[Collection entries]
################

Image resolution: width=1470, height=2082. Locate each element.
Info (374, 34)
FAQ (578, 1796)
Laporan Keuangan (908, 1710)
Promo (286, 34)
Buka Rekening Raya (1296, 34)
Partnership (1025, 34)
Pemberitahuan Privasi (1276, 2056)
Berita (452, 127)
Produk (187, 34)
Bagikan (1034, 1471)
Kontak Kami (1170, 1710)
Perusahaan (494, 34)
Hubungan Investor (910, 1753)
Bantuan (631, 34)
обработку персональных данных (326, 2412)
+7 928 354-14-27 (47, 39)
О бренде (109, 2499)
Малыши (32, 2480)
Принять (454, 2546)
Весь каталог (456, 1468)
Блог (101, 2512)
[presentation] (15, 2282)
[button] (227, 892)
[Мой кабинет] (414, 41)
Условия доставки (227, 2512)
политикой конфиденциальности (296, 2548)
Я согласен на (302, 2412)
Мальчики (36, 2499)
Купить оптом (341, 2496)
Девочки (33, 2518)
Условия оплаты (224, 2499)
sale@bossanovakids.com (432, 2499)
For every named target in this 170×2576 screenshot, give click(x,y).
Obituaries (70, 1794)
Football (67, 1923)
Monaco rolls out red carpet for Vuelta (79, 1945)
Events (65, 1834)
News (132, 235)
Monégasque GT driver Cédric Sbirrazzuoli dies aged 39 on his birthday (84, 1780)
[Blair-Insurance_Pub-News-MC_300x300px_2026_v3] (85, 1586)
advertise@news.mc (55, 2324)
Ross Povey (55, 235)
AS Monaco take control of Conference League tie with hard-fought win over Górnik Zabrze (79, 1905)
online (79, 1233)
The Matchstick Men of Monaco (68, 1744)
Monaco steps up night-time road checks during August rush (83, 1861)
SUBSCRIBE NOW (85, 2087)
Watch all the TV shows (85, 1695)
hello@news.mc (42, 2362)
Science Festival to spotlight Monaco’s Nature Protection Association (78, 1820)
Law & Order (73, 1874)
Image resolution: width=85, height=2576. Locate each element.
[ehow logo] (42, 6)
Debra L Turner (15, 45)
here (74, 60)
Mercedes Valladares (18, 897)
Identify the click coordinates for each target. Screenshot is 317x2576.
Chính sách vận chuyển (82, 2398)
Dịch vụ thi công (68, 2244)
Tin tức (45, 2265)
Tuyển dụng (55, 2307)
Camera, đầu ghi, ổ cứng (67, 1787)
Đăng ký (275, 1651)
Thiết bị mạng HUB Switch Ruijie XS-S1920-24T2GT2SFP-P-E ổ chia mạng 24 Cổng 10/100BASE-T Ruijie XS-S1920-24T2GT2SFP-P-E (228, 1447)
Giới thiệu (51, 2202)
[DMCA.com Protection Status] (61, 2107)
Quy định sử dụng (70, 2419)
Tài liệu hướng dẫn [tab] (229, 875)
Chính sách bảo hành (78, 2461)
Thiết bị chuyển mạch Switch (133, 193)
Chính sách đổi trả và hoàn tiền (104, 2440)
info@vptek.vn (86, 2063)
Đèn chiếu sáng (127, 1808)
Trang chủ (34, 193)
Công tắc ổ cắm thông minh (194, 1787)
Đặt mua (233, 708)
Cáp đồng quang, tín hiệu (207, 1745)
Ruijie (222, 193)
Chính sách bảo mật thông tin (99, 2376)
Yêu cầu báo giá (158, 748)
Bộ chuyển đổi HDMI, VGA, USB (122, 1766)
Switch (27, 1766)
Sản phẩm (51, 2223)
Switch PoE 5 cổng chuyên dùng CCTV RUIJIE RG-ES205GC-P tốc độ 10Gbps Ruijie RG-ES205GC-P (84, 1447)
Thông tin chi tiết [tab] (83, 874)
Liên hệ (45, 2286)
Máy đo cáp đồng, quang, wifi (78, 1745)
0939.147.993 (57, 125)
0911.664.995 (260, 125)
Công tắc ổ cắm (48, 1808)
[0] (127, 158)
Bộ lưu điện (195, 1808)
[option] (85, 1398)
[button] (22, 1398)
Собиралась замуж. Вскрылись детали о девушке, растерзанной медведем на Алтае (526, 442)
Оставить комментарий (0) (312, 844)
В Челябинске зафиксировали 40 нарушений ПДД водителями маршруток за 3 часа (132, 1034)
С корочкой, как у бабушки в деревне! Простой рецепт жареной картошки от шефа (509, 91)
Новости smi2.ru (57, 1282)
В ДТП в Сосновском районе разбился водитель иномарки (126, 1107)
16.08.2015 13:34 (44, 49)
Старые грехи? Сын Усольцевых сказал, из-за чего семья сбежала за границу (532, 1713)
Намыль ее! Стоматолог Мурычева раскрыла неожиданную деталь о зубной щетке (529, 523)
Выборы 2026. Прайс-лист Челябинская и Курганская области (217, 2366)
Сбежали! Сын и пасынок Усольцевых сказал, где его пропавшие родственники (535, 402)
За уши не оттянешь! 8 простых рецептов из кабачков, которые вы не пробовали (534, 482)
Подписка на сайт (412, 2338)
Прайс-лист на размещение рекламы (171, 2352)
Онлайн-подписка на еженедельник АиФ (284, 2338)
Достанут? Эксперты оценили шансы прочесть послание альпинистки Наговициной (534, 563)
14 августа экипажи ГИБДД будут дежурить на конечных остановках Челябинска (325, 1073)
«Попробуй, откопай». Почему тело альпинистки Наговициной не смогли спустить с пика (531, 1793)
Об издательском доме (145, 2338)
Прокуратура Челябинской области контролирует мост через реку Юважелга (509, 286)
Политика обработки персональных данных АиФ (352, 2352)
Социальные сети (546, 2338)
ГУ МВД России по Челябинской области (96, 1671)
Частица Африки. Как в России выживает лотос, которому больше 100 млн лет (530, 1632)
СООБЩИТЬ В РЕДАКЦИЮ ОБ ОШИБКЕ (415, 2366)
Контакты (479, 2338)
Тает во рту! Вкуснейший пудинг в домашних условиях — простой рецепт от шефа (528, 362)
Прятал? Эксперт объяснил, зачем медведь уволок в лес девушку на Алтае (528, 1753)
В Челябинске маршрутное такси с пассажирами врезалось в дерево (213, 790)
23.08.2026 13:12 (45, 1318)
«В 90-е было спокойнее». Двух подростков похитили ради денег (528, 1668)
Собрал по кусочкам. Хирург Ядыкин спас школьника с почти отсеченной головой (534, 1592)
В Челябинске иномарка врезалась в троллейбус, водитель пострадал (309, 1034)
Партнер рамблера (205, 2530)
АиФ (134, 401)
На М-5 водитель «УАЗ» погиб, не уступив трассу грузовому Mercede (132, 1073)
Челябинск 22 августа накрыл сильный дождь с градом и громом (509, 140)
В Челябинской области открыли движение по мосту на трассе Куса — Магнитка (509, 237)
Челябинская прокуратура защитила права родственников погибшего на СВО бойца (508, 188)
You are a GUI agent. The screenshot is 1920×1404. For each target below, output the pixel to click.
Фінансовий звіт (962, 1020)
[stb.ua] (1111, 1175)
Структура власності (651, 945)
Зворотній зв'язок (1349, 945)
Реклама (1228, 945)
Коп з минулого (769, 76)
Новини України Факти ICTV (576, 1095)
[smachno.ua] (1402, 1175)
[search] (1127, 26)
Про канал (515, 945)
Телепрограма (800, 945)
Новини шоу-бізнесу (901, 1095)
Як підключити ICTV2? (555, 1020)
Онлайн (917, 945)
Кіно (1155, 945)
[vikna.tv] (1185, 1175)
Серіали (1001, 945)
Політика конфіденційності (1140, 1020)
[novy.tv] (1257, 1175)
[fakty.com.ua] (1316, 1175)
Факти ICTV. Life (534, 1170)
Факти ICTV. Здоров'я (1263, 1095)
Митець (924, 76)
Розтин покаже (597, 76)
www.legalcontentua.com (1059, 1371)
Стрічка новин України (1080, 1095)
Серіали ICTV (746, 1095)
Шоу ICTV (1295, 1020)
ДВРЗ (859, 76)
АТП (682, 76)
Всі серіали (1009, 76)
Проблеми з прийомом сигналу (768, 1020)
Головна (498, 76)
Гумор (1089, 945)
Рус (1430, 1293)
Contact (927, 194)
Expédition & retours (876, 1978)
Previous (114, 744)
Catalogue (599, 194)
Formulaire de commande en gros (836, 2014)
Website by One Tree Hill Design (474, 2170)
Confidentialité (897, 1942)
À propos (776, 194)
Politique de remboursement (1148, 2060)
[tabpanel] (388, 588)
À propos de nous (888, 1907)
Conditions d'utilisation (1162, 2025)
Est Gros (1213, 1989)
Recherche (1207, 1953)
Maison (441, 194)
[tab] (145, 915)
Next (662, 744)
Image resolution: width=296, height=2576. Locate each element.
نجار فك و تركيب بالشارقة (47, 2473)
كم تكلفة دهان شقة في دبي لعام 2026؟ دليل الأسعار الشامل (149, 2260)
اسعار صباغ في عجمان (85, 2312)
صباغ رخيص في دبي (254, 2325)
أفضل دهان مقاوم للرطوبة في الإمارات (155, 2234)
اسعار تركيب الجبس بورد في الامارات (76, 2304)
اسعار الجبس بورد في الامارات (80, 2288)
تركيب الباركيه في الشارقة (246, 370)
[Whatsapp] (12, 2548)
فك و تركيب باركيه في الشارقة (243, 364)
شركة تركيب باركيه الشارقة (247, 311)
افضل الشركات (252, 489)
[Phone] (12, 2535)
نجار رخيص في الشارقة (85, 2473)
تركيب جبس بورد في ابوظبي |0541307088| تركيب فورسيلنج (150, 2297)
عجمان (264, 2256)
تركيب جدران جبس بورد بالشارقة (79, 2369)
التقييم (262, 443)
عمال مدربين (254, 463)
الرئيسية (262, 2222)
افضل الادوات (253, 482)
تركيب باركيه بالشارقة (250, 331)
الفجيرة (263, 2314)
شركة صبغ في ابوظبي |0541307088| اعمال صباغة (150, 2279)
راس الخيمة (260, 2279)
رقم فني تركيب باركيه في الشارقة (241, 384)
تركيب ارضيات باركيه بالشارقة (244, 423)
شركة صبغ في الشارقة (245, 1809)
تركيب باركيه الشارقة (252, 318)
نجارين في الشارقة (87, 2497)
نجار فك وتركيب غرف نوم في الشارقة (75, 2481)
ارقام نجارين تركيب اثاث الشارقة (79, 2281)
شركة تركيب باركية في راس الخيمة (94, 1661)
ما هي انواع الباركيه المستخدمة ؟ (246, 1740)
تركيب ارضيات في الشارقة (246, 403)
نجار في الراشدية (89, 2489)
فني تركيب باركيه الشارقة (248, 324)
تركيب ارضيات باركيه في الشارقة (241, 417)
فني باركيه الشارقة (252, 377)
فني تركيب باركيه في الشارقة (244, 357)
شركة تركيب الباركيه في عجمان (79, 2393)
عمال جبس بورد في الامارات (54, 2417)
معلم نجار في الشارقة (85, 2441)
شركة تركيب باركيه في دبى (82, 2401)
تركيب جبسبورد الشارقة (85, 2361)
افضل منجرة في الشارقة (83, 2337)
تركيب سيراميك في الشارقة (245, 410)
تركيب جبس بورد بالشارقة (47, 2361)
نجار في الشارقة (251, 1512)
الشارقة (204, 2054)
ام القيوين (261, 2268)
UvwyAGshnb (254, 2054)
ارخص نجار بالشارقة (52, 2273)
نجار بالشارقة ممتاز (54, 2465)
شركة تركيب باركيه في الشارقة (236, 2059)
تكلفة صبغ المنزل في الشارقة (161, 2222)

################

Required work: Look through the entries above and quote exactly the lines from the line with "денег (528, 1668)" to the line with "В Челябинской области", counting both of those lines.

Final answer:
«В 90-е было спокойнее». Двух подростков похитили ради денег (528, 1668)
Собрал по кусочкам. Хирург Ядыкин спас школьника с почти отсеченной головой (534, 1592)
В Челябинске иномарка врезалась в троллейбус, водитель пострадал (309, 1034)
Партнер рамблера (205, 2530)
АиФ (134, 401)
На М-5 водитель «УАЗ» погиб, не уступив трассу грузовому Mercede (132, 1073)
Челябинск 22 августа накрыл сильный дождь с градом и громом (509, 140)
В Челябинской области открыли движение по мосту на трассе Куса — Магнитка (509, 237)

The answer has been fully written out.